▸ **Dataset entries**
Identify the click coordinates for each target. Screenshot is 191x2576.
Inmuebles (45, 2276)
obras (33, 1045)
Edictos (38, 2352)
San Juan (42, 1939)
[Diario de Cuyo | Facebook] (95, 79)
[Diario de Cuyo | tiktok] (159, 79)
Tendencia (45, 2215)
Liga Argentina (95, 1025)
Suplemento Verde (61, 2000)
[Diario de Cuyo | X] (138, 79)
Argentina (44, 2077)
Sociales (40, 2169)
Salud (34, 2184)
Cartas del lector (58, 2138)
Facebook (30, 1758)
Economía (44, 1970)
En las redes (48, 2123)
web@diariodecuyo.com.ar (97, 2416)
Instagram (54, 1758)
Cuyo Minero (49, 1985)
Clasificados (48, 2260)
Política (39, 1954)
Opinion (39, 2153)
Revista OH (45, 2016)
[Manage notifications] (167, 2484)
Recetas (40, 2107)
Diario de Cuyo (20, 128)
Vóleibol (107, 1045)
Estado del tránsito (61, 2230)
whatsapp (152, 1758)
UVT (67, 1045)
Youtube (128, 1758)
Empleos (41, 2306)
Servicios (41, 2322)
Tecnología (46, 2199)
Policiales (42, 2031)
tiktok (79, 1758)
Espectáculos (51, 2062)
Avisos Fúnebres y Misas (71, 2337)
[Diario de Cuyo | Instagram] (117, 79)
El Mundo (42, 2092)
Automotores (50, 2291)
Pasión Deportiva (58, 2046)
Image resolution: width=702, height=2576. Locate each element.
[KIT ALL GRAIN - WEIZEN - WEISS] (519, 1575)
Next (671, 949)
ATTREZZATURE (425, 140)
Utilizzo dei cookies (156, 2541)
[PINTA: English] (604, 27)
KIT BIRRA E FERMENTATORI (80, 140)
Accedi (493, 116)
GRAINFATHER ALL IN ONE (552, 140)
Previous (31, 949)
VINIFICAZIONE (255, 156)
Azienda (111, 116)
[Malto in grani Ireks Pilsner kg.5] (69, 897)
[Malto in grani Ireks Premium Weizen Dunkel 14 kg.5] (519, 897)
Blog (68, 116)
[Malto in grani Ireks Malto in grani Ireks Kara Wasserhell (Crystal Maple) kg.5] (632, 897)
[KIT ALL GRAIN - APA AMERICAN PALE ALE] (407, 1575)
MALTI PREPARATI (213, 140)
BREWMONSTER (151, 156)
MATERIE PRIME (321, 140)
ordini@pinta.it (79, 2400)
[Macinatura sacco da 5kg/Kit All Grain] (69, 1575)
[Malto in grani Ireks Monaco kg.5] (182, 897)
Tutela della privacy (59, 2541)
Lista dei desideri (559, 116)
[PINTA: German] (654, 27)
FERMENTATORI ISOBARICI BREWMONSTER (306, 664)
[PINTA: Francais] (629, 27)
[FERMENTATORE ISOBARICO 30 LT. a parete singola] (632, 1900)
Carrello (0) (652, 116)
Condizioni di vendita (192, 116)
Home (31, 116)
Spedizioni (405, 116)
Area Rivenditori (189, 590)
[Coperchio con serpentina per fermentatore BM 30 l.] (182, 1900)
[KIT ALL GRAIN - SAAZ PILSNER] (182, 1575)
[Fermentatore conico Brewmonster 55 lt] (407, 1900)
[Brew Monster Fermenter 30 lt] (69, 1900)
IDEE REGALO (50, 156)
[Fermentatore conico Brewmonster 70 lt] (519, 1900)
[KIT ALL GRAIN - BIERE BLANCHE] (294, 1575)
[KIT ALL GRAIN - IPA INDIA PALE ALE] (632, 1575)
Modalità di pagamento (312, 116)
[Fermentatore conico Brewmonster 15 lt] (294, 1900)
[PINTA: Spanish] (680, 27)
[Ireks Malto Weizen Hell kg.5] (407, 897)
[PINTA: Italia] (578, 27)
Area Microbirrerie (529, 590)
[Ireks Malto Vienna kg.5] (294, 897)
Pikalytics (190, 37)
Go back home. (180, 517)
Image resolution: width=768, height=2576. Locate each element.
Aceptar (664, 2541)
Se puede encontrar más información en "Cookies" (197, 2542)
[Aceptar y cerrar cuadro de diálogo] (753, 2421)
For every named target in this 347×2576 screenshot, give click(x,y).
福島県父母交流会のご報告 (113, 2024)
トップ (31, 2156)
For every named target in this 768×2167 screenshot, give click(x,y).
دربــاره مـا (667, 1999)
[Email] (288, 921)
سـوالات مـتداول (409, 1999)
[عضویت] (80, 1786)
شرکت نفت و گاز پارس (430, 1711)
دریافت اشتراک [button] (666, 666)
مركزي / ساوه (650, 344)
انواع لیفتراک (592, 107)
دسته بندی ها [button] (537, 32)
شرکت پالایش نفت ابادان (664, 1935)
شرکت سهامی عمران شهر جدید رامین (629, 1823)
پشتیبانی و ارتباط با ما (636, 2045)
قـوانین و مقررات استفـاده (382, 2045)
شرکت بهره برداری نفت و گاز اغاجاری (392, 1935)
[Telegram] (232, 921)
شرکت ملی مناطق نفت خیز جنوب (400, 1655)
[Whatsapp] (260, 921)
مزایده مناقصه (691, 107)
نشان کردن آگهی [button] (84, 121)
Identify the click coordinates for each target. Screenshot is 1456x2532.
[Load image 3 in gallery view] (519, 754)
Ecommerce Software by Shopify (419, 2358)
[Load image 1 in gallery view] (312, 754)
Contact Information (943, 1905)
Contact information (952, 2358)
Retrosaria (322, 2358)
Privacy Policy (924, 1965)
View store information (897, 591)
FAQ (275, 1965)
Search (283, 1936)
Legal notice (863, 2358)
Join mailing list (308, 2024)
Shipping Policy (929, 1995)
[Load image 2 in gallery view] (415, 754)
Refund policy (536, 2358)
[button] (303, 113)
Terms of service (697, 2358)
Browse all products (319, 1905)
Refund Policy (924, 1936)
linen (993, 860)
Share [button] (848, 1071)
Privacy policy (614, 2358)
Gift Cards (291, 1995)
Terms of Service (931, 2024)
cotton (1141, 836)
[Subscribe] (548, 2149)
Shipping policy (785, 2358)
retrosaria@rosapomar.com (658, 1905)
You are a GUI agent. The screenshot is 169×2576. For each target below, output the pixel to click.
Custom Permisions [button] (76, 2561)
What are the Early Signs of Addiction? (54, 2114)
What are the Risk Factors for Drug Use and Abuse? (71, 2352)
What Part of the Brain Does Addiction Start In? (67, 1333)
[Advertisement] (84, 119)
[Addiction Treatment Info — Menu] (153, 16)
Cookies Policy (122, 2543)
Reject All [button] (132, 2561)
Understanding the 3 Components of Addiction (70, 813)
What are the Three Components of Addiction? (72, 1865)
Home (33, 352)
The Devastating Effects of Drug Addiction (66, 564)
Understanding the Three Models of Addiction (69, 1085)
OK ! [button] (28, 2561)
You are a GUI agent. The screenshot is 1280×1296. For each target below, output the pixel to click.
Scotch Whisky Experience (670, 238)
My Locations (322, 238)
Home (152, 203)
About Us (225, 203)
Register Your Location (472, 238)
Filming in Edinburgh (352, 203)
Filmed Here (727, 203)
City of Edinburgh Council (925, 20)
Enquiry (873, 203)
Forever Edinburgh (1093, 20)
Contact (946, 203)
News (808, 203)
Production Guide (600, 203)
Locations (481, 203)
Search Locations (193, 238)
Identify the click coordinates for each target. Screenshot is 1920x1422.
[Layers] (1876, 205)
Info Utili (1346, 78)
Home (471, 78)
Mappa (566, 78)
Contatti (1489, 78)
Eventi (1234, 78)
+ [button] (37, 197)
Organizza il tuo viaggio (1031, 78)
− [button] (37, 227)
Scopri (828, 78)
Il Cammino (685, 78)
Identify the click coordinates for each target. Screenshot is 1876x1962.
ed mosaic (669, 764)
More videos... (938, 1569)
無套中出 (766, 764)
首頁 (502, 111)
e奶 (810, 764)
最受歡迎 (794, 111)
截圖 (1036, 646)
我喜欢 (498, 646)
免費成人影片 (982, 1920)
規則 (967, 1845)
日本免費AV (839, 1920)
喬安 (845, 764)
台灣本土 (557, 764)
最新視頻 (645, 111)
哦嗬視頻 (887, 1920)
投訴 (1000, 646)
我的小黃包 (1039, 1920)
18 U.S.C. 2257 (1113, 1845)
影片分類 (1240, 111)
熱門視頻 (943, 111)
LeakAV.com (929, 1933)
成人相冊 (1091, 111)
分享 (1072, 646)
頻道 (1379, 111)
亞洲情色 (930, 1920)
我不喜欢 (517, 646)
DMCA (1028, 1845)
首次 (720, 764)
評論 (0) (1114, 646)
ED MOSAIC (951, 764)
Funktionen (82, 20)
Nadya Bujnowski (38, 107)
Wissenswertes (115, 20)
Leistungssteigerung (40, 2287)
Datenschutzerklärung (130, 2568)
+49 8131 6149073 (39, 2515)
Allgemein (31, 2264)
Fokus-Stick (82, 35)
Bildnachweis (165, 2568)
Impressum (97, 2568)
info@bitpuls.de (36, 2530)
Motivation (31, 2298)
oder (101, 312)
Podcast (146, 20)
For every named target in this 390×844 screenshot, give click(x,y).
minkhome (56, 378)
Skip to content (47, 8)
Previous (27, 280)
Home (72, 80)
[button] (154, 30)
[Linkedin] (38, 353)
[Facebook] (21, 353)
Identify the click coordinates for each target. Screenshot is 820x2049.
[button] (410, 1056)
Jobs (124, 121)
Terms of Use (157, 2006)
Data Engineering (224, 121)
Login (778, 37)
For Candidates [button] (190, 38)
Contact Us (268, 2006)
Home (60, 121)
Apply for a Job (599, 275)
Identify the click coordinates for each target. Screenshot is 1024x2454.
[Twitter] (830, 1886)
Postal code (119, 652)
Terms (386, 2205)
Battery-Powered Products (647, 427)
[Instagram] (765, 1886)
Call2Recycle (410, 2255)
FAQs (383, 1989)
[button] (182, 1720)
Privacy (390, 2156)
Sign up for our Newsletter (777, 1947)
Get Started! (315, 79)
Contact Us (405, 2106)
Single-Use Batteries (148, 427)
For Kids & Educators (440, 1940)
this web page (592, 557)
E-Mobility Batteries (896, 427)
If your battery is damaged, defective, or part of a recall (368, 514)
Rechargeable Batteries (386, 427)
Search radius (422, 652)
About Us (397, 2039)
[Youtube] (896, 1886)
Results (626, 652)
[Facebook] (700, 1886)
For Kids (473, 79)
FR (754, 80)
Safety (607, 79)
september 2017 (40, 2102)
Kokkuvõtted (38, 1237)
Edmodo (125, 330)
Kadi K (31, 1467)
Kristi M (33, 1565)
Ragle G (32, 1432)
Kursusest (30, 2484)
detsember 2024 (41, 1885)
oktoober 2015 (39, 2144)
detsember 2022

▸ **The problem**
Beginning with the line that has "Privacy (390, 2156)" and ending with the line that has "Edmodo (125, 330)", set down the lines above exactly and include no others.

▸ **Final answer**
Privacy (390, 2156)
Sign up for our Newsletter (777, 1947)
Get Started! (315, 79)
Contact Us (405, 2106)
Single-Use Batteries (148, 427)
For Kids & Educators (440, 1940)
this web page (592, 557)
E-Mobility Batteries (896, 427)
If your battery is damaged, defective, or part of a recall (368, 514)
Rechargeable Batteries (386, 427)
Search radius (422, 652)
About Us (397, 2039)
[Youtube] (896, 1886)
Results (626, 652)
[Facebook] (700, 1886)
For Kids (473, 79)
FR (754, 80)
Safety (607, 79)
september 2017 (40, 2102)
Kokkuvõtted (38, 1237)
Edmodo (125, 330)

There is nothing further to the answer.